El guión oficial fue otro: el presidente del Consejo de Ministros, Ernesto Álvarez acompañó al mandatario para “resaltar la labor de las Fuerzas Armadas y la PNP” en el Comando Especial VRAEM. Es válido reconocer a las fuerzas del orden, pero reducir la visita a un circuito castrense es confundir seguridad con desarrollo. La señal que recibe la ciudadanía es inequívoca: prioridad para el sobrevuelo, no para la escucha.
El contraste se agrava con la promesa del propio Ejecutivo de que “cada visita regional culminará con un acuerdo ejecutivo”. ¿Cuál fue el acuerdo concreto para el VRAEM? ¿Qué metas y plazos se fijaron para carreteras, salud o comercialización de productos? No hay evidencia pública de actas ni cronograma posterior. La retórica llegó; la hoja de ruta, no.
Mientras tanto, la vida real insiste.
Ayacucho ha registrado 128 emergencias viales en lo que va del año por lluvias, huaicos y derrumbes; la conectividad hacia el VRAEM se resiente una y otra vez. Productoras locales —como el grupo de mujeres de Banan Flor— piden exactamente lo que la visita no atendió: vías transitables para vender más y mejor. Es difícil “cerrar brechas” cuando la carretera se cierra sola y la Presidencia apenas toma nota.
Incluso los parches muestran prioridades al revés: la habilitación provisional de la PE-28I en Chiquintirca avanzó porque una empresa privada decidió financiar el 100% del costo mientras el Estado se demoraba en la respuesta de emergencia. Si el puente entre el discurso y la acción lo paga TGP, el mensaje político es brutal: el Gobierno llega a la foto, no al kilómetro crítico.

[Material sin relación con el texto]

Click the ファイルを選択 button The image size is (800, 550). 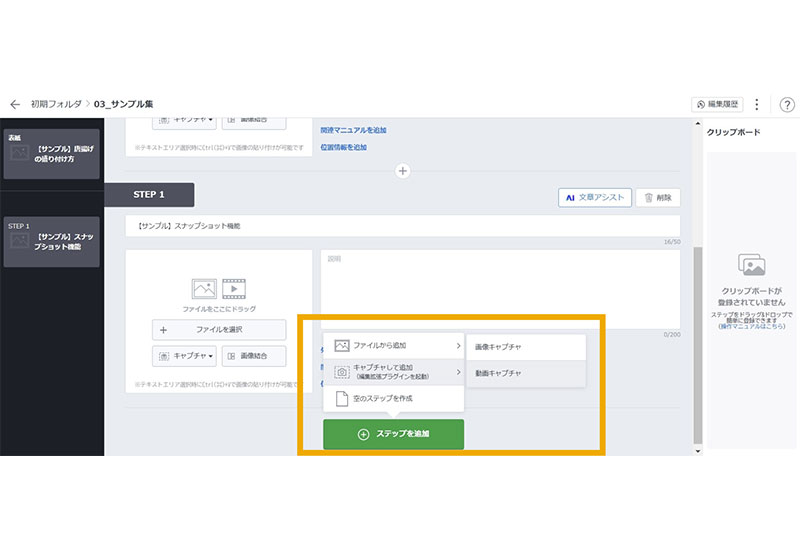point(219,329)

Un último dato incomoda: en Ayacucho hay obras paralizadas que superan el anecdotario local y dibujan un patrón de ineficiencia. La Contraloría reporta cientos de proyectos detenidos en el país y un bolsón importante en la región. Si ni siquiera se activan los pendientes, ¿qué sentido tiene prometer “acuerdos ejecutivos” que mueren al despegar?